Letter to the Editor: A response to an opinion article on a cultural boycott of Israel

To the Editor of the Daily Campus,

On September 15, the Daily Campus Opinion page had an article questioning the appropriateness of a cultural boycott of Israel. It pointed out that such a boycott would further separate the parties when reconciliation and communication are needed if the conflict is to move towards a peaceful end. I agree with this conclusion. The inventors and proponents of the boycott movement would not agree, since their goals are not peace, with Israel but the destruction of Israel. This is a cornerstone of the Palestinian movement and has been stated and restated many times by their leadership.
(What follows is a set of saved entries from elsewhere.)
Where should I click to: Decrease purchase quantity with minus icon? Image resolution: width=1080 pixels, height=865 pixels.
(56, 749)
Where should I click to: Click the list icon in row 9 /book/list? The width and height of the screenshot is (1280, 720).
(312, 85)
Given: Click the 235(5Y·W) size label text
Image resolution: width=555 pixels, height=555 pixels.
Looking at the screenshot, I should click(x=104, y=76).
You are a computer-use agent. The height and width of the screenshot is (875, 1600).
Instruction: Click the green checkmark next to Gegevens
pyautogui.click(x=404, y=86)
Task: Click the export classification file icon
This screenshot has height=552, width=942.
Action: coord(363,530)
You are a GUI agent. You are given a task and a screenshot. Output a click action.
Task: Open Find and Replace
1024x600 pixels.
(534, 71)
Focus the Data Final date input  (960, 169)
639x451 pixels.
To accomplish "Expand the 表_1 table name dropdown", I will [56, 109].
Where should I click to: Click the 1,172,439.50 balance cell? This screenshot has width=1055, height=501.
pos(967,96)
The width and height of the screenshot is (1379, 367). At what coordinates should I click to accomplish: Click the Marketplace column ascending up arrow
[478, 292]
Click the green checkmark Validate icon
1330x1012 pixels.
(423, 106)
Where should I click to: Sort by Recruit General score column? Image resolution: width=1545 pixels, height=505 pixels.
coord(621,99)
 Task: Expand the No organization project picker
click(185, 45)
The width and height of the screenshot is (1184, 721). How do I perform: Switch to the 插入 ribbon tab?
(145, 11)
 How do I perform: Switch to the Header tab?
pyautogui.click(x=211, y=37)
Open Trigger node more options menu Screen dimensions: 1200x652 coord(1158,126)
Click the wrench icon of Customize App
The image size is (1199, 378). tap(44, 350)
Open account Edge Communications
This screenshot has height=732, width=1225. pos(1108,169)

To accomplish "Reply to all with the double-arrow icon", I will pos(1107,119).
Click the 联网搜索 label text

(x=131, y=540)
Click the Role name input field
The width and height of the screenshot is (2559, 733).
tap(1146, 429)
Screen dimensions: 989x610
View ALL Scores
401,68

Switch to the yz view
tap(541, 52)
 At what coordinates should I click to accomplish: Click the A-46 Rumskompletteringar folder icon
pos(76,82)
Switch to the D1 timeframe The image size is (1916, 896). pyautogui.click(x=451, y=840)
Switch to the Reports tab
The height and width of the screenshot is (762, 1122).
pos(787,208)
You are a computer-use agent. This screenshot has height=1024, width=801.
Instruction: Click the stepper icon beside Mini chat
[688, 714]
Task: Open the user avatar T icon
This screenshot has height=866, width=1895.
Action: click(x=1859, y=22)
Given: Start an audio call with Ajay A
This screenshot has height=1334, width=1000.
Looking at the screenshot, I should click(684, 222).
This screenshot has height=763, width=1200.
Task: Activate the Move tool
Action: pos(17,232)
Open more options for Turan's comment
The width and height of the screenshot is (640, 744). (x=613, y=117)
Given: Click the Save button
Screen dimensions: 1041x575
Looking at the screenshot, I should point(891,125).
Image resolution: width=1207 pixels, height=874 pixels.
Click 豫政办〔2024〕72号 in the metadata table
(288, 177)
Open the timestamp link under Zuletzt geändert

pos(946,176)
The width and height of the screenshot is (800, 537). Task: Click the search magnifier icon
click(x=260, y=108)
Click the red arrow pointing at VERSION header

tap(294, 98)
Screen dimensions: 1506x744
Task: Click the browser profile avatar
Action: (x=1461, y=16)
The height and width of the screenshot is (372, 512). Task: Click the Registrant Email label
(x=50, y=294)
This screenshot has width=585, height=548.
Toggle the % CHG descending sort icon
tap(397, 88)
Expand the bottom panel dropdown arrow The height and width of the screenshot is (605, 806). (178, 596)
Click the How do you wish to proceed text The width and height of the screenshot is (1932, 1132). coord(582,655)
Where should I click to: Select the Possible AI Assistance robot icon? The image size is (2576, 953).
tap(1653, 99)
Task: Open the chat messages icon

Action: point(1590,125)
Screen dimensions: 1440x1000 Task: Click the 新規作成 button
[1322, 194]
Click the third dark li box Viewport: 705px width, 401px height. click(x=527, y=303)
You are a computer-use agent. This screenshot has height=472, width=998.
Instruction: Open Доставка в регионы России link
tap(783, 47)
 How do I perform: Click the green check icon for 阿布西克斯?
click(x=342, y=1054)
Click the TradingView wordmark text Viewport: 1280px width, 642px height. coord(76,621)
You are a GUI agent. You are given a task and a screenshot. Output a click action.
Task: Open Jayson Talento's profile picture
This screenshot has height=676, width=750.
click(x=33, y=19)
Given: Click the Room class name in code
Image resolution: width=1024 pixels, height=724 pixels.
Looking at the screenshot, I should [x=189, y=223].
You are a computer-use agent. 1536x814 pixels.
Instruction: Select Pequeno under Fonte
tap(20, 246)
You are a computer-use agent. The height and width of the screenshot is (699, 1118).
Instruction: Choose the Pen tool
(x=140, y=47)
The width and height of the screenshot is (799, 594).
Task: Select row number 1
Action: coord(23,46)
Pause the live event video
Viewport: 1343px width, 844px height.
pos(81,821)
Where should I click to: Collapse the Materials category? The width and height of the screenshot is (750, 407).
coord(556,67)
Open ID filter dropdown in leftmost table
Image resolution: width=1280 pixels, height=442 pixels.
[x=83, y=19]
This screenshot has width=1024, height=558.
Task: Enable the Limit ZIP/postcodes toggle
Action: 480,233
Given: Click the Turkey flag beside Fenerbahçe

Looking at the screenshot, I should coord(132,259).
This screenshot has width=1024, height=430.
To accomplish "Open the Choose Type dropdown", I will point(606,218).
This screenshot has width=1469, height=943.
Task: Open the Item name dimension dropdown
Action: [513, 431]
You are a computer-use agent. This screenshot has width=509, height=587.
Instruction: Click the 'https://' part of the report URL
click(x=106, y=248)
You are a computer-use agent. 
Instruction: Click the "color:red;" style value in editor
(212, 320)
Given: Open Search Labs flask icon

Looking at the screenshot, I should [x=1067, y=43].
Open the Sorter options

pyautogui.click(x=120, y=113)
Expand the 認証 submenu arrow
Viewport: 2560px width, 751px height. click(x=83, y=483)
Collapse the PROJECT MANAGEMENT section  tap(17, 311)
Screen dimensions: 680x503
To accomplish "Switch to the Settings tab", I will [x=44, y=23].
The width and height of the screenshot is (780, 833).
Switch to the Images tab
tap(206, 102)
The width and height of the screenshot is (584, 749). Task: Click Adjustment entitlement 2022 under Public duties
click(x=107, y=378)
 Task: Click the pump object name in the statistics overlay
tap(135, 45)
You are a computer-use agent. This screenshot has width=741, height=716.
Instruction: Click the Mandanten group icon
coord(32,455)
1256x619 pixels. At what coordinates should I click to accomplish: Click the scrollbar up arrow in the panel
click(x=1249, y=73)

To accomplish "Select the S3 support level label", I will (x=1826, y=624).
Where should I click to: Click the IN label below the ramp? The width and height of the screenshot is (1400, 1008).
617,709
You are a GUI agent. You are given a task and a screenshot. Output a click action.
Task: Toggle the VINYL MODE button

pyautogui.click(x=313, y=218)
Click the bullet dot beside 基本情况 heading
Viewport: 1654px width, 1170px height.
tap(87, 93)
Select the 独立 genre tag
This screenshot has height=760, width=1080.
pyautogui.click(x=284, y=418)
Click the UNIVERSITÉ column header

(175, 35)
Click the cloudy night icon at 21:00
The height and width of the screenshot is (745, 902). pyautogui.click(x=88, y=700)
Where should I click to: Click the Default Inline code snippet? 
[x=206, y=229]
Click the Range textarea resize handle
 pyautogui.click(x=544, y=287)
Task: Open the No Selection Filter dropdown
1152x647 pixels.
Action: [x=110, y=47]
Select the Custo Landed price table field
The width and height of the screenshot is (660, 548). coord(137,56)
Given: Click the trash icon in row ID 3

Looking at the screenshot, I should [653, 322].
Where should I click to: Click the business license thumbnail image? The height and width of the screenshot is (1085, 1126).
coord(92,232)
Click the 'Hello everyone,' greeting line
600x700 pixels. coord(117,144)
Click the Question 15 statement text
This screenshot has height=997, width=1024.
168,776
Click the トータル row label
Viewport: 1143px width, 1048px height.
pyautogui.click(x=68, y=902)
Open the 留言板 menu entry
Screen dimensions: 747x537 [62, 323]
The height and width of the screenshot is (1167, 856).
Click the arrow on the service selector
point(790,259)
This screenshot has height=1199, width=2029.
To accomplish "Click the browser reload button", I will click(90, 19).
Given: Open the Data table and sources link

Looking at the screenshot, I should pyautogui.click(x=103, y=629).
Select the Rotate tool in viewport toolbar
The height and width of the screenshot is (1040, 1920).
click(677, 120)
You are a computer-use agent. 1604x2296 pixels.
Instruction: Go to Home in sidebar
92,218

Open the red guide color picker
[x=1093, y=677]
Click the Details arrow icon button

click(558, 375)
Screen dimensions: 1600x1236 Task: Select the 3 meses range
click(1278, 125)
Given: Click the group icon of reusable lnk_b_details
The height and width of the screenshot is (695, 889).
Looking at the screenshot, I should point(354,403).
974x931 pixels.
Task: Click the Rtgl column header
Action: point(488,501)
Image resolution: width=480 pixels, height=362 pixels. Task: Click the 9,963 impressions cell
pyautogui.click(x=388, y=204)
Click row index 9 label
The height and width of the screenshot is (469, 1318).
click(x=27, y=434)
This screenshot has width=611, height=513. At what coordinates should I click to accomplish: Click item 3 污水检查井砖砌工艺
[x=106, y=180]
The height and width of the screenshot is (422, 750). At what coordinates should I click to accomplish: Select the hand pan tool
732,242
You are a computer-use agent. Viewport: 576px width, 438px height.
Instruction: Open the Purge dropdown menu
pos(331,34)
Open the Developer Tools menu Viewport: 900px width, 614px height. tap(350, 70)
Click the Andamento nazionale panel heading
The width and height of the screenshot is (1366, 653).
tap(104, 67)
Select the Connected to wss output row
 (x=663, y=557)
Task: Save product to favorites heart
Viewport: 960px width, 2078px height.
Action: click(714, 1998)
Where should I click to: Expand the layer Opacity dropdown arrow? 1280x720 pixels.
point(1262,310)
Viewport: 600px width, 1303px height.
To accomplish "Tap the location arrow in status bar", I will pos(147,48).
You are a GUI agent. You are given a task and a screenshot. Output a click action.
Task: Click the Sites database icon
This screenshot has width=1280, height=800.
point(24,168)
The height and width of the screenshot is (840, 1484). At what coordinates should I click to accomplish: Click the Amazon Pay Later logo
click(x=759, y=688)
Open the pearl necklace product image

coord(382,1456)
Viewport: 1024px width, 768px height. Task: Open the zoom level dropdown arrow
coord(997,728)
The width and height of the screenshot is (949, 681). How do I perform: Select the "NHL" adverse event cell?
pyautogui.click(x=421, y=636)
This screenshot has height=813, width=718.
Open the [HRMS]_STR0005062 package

The economic boycott is also part of the boycott plan, as an additional means to cause hardship to Israeli citizens and to increase organized international opposition to the Israeli state. The “justification” of the boycott is in part the occupation of Palestine. There is no occupation of Gaza. All Israelis left years ago, when governance was turned over to the Palestinians, who then elected Hamas as leaders. This was followed by Hamas attacks on their moderates, with some being killed; others escaping; and probably a few hiding their political positions in order to survive. Hamas immediately started to manufacture and fire rockets at Israel. They sent an endless stream of attackers to set off bombs, including suicide bombs as Israeli markets, schools and restaurants, and on busses. These attacks were aimed at civilians, possibly because they are easier targets and the numbers of dead and maimed will be higher. There was a Palestinian outcry over the security measures that were then put into place, including the construction of fences to control access by bombers to Israel.

Israel had been constructing settlements in the West Bank. Some of its citizens believe that this is land that belongs to them because of its long history as a Jewish homeland. In my view, Israeli leadership is using them as a bargaining chip to attempt to get the Palestinians to resume peace talks. It seems that these settlements are such an irritant to the Palestinian leadership, that they periodically agree to peace talks, but only if the settlements are stopped as a precondition. Israel then freezes the settlements, talks start, and the Palestinians soon lose interest and the talks end. Thus the resumption of settlements seems to be the only trigger that will get the Palestinians to consider peace talks.

It is worth noting that Israel has agreed to a two state solution on more than one occasion, only to have it rejected by the Palestinian leadership whose stated objective continues to be the destruction of Israel, rather than peaceful coexistence.

For those interested in peace in the Middle East, I urge you to understand the barriers to peace before you choose where to support economic or political pressure.